HARD RESET

Airbnb, Booking, Microsoft, Google… et si le vrai déficit commercial était digital ?

HARD RESET : la chronique qui ne résout rien, mais tente quand même.

Parler de déficit commercial en Europe, c’est souvent agiter les mêmes symboles : nos voitures, nos machines, nos textiles que nous vendons ou importons, nos excédents (allemands), nos faiblesses (françaises). Mais pendant qu’on regarde les containers, une autre hémorragie passe sous les radars : celle des bénéfices numériques. Silencieuse, opaque, mais massive.
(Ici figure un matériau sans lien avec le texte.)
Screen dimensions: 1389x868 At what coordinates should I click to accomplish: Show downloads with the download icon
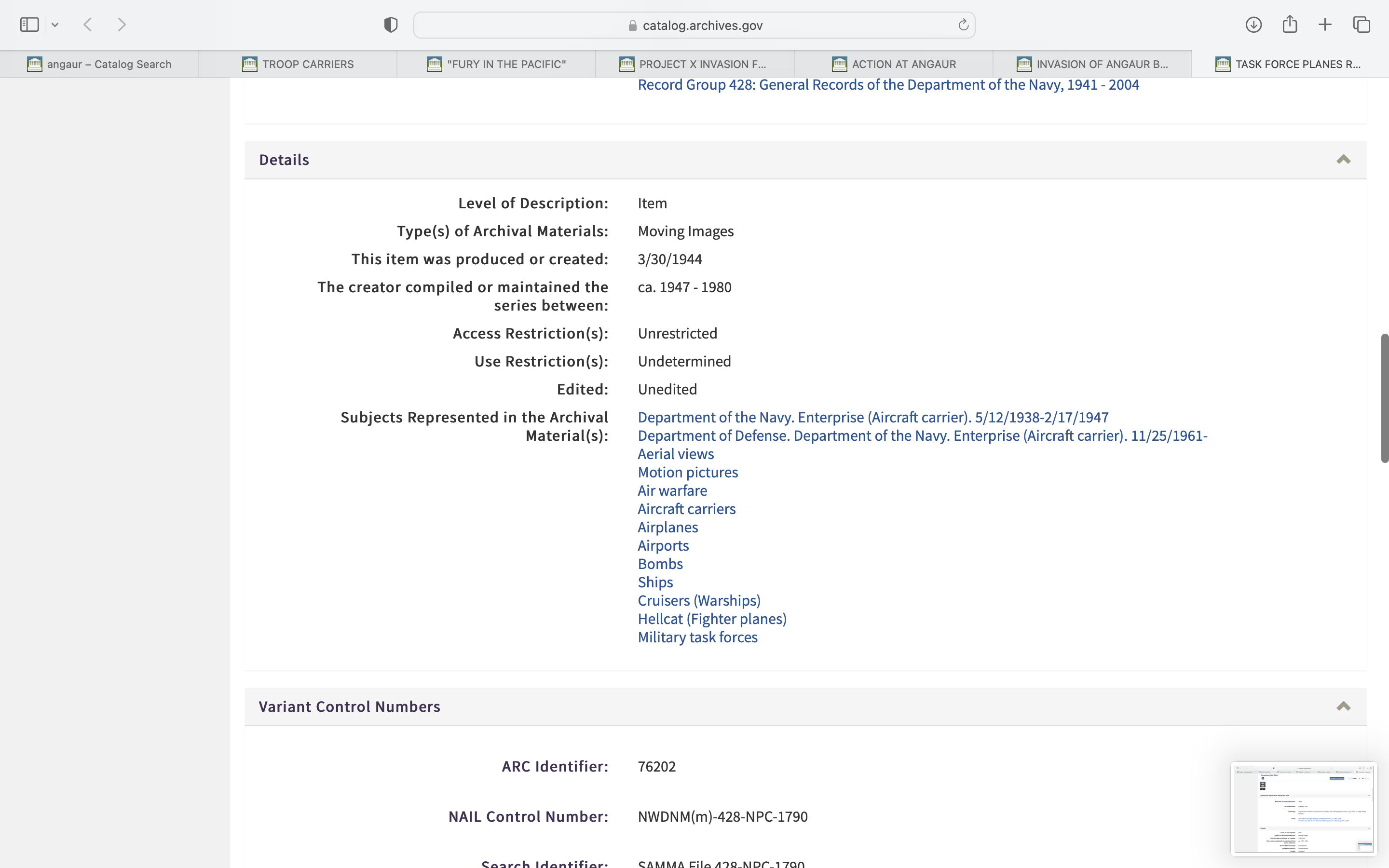pyautogui.click(x=1253, y=25)
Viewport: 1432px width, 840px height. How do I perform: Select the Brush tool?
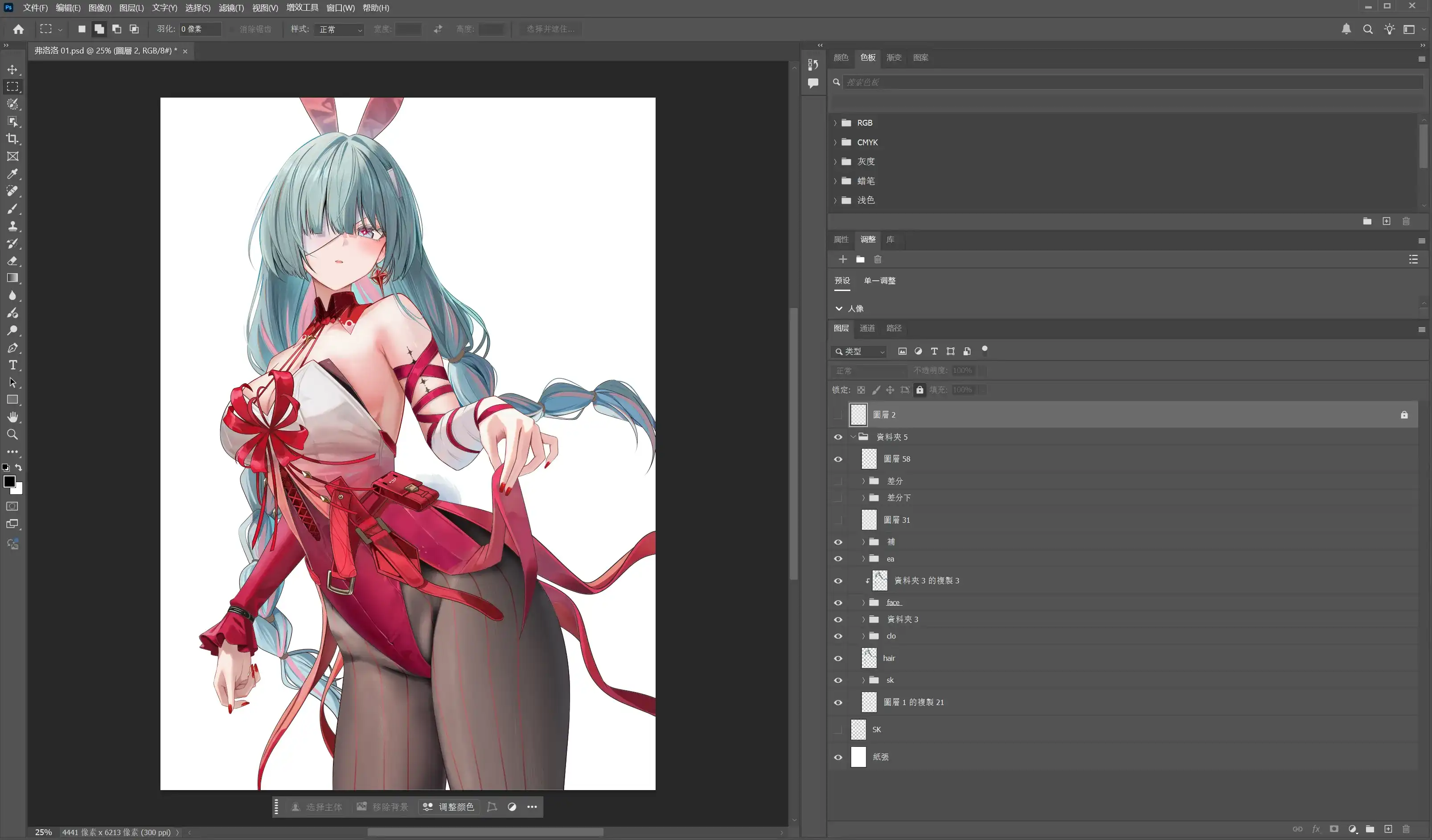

Dans cette nouvelle économie, les profits ne se voient plus dans les usines, mais dans les centres serveurs.

Les géants du numérique captent 90 % du profit publicitaire mondial

Prenons un indicateur simple : le marché de la publicité digitale mondiale.
En 2023, Google, Meta et Amazon ont capté près de 90 % des profits mondiaux du secteur. Ce n’est pas un marché en tension : c’est une occupation. Et le territoire occupé, c’est l’Europe.

Chaque clic sur une pub en ligne, chaque réservation sur Airbnb, chaque requête tapée sur Google, alimente une valeur créée ici… mais rapatriée là-bas. Le cloud de Microsoft, le tracking de Google Analytics, les marketplaces d’Amazon : ce sont autant de tuyaux à bénéfices installés directement au cœur de notre économie.

Les plateformes ne vendent pas des produits, elles absorbent notre PIB

Airbnb n’a pas de lit en France, mais elle encaisse les frais. Booking n’a pas un seul hôtel, mais prélève sa dîme sur chaque nuitée. Microsoft ne construit pas d’ordinateur ici, mais touche chaque entreprise à travers Teams, Office et Azure.

Et aucune de ces sociétés ne crée de chaîne de valeur locale proportionnelle à leurs revenus.
Le centre de gravité de la création de valeur — et donc de l’impôt, de l’emploi qualifié, de la capacité d’investissement — est ailleurs.

En résumé, le cœur de l’économie digitale européenne bat à Mountain View, Redmond ou Seattle.

Un flux de capitaux invisibles traverse l’Atlantique

Chaque mois, des milliards d’euros partent discrètement :

    • profits consolidés dans des holdings,
    • redevances versées pour des licences logicielles,
    • commissions sur transactions,
    • abonnements SaaS,
    • dépenses cloud,
    • campagnes Google Ads ou Meta Ads.

Aucune balance commerciale ne le montre clairement. Et pourtant, ce déficit digital est structurel et exponentiel. On investit, on produit, on consomme… mais les profits finaux échappent au continent.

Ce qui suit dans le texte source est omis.